The within-host dynamics of malaria anemia are complex, even in the non-immune host.19 Underlying reasons include malaria infection resulting in destruction of non-parasitized erythrocytes and diserythropoeisis,19,20 direct destruction of parasitized erythrocytes,21,22 and multiple genetic factors.3,4 Thus, anemia secondary to P. falciparum infection can result from a long series of events. The parasitologic status of the host at the time of sampling may be a poor indicator of whether the anemia is mainly due to malaria, rather than nutritional deficiencies, concomitant infections, chronic inflammatory responses, or a combination of etiologic factors.

It is usually appropriate to assess epidemiologic exposures at the level of the individual. Assignment of group-level exposure measurements to individuals can lead to misclassification and to biased estimates of exposure-response relationships. However, the recent history of parasitization may be a better predictor of anemia than the level or presence of concurrent parasitemia.23 In a situation where infections are continually turning over in the population, the prevalence at village level represents a reasonable estimate of recent exposure of the individual, and this justifies the use of population level estimates of the burden of parasitism as one approach to predict malaria-associated anemia.

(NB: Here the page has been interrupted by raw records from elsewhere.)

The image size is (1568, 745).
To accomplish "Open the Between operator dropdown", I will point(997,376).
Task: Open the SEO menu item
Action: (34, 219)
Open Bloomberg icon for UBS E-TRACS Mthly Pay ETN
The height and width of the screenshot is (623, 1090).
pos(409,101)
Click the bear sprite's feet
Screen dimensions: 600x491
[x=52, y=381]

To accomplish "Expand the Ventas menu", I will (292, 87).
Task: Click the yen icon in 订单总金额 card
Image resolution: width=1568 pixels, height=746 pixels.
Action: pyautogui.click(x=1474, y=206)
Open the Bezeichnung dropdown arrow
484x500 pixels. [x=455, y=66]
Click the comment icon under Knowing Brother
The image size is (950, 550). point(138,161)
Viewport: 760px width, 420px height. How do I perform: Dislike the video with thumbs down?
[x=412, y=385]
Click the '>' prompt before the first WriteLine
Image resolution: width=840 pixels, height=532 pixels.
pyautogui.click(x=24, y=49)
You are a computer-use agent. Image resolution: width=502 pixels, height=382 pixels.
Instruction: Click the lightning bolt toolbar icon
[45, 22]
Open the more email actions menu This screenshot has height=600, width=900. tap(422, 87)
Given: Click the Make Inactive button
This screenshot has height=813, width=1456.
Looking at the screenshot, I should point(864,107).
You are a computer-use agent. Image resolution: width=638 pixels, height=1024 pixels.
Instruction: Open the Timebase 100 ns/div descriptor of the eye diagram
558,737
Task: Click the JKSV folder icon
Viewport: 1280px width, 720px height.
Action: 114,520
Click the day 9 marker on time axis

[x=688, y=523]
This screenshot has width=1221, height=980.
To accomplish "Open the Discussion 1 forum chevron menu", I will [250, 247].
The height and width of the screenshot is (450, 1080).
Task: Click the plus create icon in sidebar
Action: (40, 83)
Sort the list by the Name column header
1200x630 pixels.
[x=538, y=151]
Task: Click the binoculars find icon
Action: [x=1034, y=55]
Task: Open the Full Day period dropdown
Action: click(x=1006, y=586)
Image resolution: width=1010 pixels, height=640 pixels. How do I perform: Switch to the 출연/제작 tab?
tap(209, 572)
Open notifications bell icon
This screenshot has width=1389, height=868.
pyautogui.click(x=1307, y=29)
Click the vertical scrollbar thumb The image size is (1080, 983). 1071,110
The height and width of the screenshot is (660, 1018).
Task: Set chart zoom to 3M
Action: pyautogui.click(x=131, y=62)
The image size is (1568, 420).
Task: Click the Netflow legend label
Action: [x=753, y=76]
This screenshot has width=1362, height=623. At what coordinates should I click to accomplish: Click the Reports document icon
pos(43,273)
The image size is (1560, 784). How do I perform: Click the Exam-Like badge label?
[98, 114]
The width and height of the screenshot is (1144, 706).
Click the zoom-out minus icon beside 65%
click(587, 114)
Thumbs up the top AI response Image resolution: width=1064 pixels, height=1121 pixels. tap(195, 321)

We were not able to predict the age distribution of anemia from either the parasite densities or parasite prevalence data alone. This indicates either age-dependence in other risk factors for anemia, or age-dependence in the vulnerability of the human host to the parasitologic insult as a result of acquired partial immunity, or a combination of these two factors. In malaria-endemic settings of sub-Saharan Africa, age patterns of anemia show a peak between 1 and 1.5 years.6 Importantly, the effect of malaria parasitemia on anemia has been shown to decrease with age.18 By including the age-parasitemia interaction term in our model, we hoped to capture this phenomenon. The dependence of our model on the logarithm of the age is potentially inconvenient if it is used to estimate anemia rates for very young babies, but we do not claim validity for the model in the youngest children, since the dynamics of Hb and erythropoiesis in the first few months of life are very different from those later in life.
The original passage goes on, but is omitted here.